«Si tu n'as pas honte, fais ce que bon te semble!», dit un bon et judicieux proverbe arabe. Alors, mesdames et messieurs d'Ennahdha et alliés, faites ce que bon vous semble car les électeurs finiront bien par vous sanctionner.
Par Mohamed Ridha Bouguerra*
La plupart des observateurs de la scène politique tunisienne ont remarqué, depuis un an environ, que chaque fois que le parti conservateur religieux Ennahdha a des difficultés avec ses deux alliés de la «troïka», la coalition tripartite au pouvoir, ou face à l'opinion publique, il n'hésite pas à allumer des contre-feux. Le but recherché par cette manœuvre qui se veut fine politique, voire machiavélique: faire diversion et ainsi détourner, au moins momentanément, le regard des futurs électeurs potentiels des questions brûlantes de l'heure. Cela est, particulièrement, manifeste en ce moment où le rocambolesque feuilleton du remaniement ministériel traîne en longueur depuis des mois et risque de déboucher, finalement, soit sur un non événement, soit sur l'implosion de la «troïka».
Quelques exemples criants de ces tentatives dilatoires, qui, à bien examiner, sont souvent autant de transgressions des lois du pays.

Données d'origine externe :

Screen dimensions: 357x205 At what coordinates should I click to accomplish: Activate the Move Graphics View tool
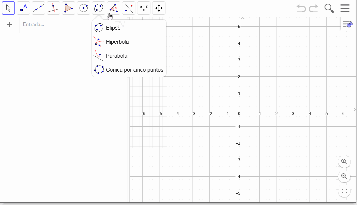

Le parti au pouvoir fait l'apologie du crime
Un élu nahdhaoui de l'Assemblée nationale constituante (Anc), Ali Farès, est revenu sur les circonstances qui ont conduit au décès de feu Lotfi Nagdh, père de six enfants et militant de Nida Tounes à Tataouine. L'honorable député a publiquement et sur les bancs de l'Assemblée, pris la défense des miliciens de la prétendue Ligue de protection de la révolution (LPR) qui ont porté des coups mortels au défunt. Il n'a pas craint de les qualifier de «héros au service de la révolution». Il a osé même s'interroger, ensuite, si l'on devait considérer ces actes comme des actes criminels passibles des lois ordinaires ou si l'on ne devait pas, plutôt, y voir «un acte héroïque».

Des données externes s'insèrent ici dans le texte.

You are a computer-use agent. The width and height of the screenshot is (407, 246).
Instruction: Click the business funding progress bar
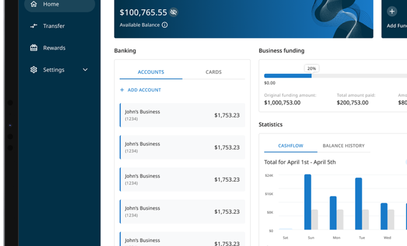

Le député nahdhaoui Ali Fares fait l'apologie des meutriers de Lotfi Nagdh à tataouine.
Il ne suffit pas de dénoncer ici ce qui n'est rien d'autre que l'apologie d'un crime. Il s'agit de savoir s'il existe encore un État de droit dans ce pays. Il s'agit de savoir comment le président de l'Anc et les autorités publiques laissent passer de tels propos sans qu'aucune mesure ou la moindre sanction ne soit prise. Il s'agit encore de savoir si, en toutes circonstances, force doit rester à la loi ou bien si celle-ci dépend du justiciable. Malheur au pays où s'appliquerait une soi-disant justice qui n'obéit qu'à la loi de la jungle telle que définie par La Fontaine dans «Les animaux malades de la peste» : «Selon que vous serez puissant ou misérable, les jugements de cour vous rendront blanc ou noir.»
Peut-on compter sur une justice aux ordres?
D'ailleurs, dans certains cas, on pourrait se demander si l'on peut encore parler de justice. Comment qualifier, en effet, le procès pour agression et harcèlement qui vient d'être intenté à des employés de la chaine Watania par certains de ces sit-inneurs qui ont, impunément, campé, durant plus de cinquante jours, devant le siège de la télévision nationale?
On serait tenté de dire que, dans le cas d'espèce, c'est le voleur qui crie au voleur! Ce ne sont pas les nombreuses plaintes déposées par les agents du service public empêchés de faire dignement leur travail qui ont été instruites, mais bien celles de ceux qui les ont agressés verbalement et, parfois, physiquement même!
Comment s'empêcher d'exiger encore et encore qu'un ministère régalien comme celui de la Justice ne soit pas détenu par un membre du principal parti au pouvoir, mais par une personnalité indépendante afin qu'en toutes circonstances force doit rester à la loi, à une loi juste et impartiale!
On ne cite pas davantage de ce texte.